Le 23 août 1789, la Constituante avait déjà proclamé le grand principe de la liberté de conscience. Elle le sanctionna par l'article 10 de la Déclaration des droits qui forma le préambule de la Constitution de 1791. S'appuyant sur ces principes, Duport soumit à l'Assemblée, le 27 septembre 1791, un projet d'émancipation des juifs, et dans la même séance, la Constituante rendit un décret qui accordait aux juifs français tous les droits du citoyen.

    La Constitution de 1793 reconnut et garantit également le libre exercice de tous les cultes. Celle de l'an III, qui rétablit en fait et en droit la liberté religieuse, laissa aux citoyens, tous égaux devant la loi, le soin de pourvoir aux dépenses de leur culte.

    Les israélites, qui n'avaient jamais cessé de subvenir par eux-mêmes aux besoins des communautés, continuèrent à entretenir par des taxes rituelles et des contributions volontaires l'exercice de leur culte et le fonctionnement de leurs œuvres de charité et d'assistance.

    Il n'existait cependant aucun groupement régulier, officiel, reliant les communautés entre elles. Les ministres de la religion n'étaient investis d'aucune autorité administrative. Ils devaient se conformer aux prescriptions de la loi leur enjoignant de ne donner la bénédiction nuptiale qu'à ceux qui auraient contracté mariage devant l'officier d'État civil. (Arrêté du 1er prairial, an X)
   
[Vous pouvez avoir plus de détails sur cette période en lisant le livre de M. Robert Badinter : Libres et égaux .... L'émancipation des Juifs; 1789-1791]

 

        Tout texte posant des questions, il faut se demander pourquoi le premier consul qui a signé le concordat le 15 juillet 1801, qui l'a fait promulguer par l'assemblée législative le 8 avril 1802 a attendu le 30 mai 1806 pour signer un décret impérial réunissant des députés juifs dans le but d'organiser le culte mosaïque.
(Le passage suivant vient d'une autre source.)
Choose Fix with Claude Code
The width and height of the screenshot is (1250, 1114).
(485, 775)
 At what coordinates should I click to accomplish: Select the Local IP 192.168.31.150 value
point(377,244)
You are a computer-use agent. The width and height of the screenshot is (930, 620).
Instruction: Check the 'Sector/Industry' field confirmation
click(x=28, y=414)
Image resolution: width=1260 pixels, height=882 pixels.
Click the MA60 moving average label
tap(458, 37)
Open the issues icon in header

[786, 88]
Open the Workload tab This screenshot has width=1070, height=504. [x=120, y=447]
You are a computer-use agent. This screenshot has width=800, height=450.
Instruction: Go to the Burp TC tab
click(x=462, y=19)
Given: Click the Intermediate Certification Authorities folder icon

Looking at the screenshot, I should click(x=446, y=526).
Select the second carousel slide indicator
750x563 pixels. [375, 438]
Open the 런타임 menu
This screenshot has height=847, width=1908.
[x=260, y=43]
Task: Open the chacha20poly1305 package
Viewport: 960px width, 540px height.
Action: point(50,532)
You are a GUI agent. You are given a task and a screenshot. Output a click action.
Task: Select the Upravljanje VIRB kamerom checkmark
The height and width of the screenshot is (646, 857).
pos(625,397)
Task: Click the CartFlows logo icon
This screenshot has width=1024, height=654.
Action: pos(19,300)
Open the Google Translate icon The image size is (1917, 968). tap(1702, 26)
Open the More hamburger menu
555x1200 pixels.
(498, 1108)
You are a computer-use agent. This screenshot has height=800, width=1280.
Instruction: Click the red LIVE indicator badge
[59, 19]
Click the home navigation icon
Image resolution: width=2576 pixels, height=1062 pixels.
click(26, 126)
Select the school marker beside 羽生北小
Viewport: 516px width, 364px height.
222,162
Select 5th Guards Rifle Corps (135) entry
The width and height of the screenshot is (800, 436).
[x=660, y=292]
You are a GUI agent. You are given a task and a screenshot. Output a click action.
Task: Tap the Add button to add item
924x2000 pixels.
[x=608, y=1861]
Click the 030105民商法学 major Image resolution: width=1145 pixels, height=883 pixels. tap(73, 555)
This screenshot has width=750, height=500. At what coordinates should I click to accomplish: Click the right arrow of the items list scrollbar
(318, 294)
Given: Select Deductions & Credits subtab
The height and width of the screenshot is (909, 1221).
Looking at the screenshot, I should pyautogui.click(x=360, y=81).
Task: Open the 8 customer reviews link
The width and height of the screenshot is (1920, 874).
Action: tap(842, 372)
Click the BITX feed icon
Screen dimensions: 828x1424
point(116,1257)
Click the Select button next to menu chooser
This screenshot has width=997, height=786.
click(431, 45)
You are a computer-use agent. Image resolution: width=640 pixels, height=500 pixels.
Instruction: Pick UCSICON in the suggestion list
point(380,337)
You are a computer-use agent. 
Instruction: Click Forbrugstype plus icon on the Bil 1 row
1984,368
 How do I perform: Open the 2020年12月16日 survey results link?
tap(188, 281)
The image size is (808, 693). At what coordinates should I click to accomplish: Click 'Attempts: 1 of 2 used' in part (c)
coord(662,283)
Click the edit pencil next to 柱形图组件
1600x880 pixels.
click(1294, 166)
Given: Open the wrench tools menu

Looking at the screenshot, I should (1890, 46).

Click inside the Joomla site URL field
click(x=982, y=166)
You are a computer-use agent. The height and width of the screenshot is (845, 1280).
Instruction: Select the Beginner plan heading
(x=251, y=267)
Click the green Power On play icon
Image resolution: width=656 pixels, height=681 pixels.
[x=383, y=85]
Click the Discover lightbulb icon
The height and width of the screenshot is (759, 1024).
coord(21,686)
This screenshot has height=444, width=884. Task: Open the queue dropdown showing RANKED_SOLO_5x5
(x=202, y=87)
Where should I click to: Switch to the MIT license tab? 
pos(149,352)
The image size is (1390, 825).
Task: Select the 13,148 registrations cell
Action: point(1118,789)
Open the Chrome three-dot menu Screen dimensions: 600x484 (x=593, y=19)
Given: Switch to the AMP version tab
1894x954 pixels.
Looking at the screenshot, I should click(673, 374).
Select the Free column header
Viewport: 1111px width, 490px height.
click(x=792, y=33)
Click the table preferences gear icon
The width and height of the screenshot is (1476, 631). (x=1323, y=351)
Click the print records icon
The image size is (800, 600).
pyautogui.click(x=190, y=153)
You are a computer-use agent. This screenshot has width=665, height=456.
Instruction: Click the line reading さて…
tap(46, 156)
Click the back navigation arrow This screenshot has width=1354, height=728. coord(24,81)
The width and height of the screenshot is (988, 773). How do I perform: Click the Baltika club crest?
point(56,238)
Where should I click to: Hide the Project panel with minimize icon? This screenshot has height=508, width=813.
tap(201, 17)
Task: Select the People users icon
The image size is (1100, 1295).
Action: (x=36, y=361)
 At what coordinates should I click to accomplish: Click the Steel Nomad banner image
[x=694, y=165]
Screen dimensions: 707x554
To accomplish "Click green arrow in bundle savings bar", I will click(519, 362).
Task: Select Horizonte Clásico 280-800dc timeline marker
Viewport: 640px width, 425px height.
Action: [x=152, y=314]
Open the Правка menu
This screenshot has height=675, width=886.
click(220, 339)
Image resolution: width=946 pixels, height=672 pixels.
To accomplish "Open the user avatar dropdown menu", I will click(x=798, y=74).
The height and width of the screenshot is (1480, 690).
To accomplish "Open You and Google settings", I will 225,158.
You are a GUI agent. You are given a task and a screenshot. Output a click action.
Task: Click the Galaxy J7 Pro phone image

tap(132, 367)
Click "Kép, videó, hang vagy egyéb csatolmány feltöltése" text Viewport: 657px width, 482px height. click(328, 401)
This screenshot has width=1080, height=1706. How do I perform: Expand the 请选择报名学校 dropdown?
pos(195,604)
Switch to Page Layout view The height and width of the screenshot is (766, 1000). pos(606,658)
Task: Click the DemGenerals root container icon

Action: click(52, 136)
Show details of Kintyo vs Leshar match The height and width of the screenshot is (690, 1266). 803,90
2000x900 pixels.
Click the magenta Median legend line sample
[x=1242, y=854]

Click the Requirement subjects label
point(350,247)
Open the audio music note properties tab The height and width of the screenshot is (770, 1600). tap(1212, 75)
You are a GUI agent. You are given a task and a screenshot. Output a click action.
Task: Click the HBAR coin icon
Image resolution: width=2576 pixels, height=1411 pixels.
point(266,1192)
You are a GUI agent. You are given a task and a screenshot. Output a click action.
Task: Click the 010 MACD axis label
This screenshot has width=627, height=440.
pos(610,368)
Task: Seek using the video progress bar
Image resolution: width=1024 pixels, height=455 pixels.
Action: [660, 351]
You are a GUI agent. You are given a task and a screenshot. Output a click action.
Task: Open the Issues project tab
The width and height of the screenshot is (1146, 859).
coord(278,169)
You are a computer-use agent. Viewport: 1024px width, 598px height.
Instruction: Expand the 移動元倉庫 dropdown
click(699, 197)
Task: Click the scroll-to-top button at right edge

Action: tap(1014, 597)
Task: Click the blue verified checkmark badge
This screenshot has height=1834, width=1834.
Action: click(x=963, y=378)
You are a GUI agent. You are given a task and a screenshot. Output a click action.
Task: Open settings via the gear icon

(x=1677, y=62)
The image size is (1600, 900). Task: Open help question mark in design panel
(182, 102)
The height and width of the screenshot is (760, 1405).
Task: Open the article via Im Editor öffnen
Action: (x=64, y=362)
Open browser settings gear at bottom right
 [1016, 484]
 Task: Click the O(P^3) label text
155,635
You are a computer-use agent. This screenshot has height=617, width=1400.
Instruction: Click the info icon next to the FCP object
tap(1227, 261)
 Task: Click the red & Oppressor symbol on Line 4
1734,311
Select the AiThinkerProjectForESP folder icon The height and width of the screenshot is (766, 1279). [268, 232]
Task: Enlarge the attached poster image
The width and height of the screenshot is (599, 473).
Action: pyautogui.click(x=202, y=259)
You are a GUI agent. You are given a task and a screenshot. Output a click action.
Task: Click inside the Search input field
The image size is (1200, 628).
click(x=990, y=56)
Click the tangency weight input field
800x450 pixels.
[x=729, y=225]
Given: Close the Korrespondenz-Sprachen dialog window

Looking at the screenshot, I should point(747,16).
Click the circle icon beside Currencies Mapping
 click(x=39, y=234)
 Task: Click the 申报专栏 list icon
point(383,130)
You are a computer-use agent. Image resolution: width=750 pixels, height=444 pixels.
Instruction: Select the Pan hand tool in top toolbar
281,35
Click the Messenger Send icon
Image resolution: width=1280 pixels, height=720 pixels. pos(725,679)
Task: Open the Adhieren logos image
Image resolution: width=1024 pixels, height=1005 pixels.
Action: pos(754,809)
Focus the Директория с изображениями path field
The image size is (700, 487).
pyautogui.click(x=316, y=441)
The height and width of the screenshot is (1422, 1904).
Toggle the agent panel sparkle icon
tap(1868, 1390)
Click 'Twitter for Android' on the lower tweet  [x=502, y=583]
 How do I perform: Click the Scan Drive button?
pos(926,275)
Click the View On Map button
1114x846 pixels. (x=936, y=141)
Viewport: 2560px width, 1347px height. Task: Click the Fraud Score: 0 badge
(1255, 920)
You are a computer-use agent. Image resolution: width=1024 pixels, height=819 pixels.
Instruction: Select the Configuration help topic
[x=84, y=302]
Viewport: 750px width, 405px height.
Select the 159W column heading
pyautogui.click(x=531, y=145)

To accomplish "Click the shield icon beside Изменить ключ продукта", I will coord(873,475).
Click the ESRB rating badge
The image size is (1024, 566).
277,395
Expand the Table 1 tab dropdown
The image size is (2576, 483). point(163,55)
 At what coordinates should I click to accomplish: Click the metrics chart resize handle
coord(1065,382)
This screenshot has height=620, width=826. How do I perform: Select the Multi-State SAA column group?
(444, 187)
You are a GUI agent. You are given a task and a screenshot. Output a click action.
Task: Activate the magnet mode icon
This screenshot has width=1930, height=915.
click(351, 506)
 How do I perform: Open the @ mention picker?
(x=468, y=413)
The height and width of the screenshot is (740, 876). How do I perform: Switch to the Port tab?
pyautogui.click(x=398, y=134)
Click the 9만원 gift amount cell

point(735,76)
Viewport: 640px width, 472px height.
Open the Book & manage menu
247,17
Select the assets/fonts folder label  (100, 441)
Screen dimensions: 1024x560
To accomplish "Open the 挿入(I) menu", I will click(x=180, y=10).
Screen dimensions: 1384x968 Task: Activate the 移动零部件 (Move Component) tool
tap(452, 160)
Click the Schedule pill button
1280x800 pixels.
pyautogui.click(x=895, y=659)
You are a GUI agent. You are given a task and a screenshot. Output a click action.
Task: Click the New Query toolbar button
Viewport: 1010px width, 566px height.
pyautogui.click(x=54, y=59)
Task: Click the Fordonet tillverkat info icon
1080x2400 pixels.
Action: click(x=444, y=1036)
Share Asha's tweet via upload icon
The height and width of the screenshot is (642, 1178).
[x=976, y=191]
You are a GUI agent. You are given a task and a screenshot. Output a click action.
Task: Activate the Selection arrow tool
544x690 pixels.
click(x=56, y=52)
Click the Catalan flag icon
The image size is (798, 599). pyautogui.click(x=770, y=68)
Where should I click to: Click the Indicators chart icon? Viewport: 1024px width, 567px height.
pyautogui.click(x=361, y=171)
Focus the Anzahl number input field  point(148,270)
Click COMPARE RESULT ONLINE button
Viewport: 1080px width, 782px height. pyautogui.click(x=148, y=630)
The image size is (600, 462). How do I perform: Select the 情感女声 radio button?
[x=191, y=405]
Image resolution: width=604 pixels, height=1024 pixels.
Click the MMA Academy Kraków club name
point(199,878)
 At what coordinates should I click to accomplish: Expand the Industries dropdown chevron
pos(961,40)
    Pour que le Concordat fût applicable, il fallait qu'une loi le ratifiât. Quand Portalis avait présenté le texte aux "citoyens législateurs", le 5 avril 1802  , il avait dit :
    En s'occupant de l'organisation des divers cultes, le gouvernement n'a point perdu de vue la religion juive. Elle doit participer, comme les autres, à la liberté décrétée par lois. Mais les Juifs forment bien moins une religion qu'un peuple; ils existent chez toutes les nations sans se confondre avec elles. Le gouvernement a cru devoir respecter l'éternité de ce peuple, qui est parvenu jusqu'à nous à travers les révolutions et les débris des siècles, et qui pour tout ce qui concerne son sacerdoce et son culte, garde comme un de ses plus grands privilèges de n'avoir d'autres règlements que ceux sous lesquels il a toujours vécu, parce qu'il regarde comme un de ses plus grands privilèges de n'avoir que Dieu même pour législateur.
    Sincèrement, pensez-vous que ce soit de bonnes raisons ?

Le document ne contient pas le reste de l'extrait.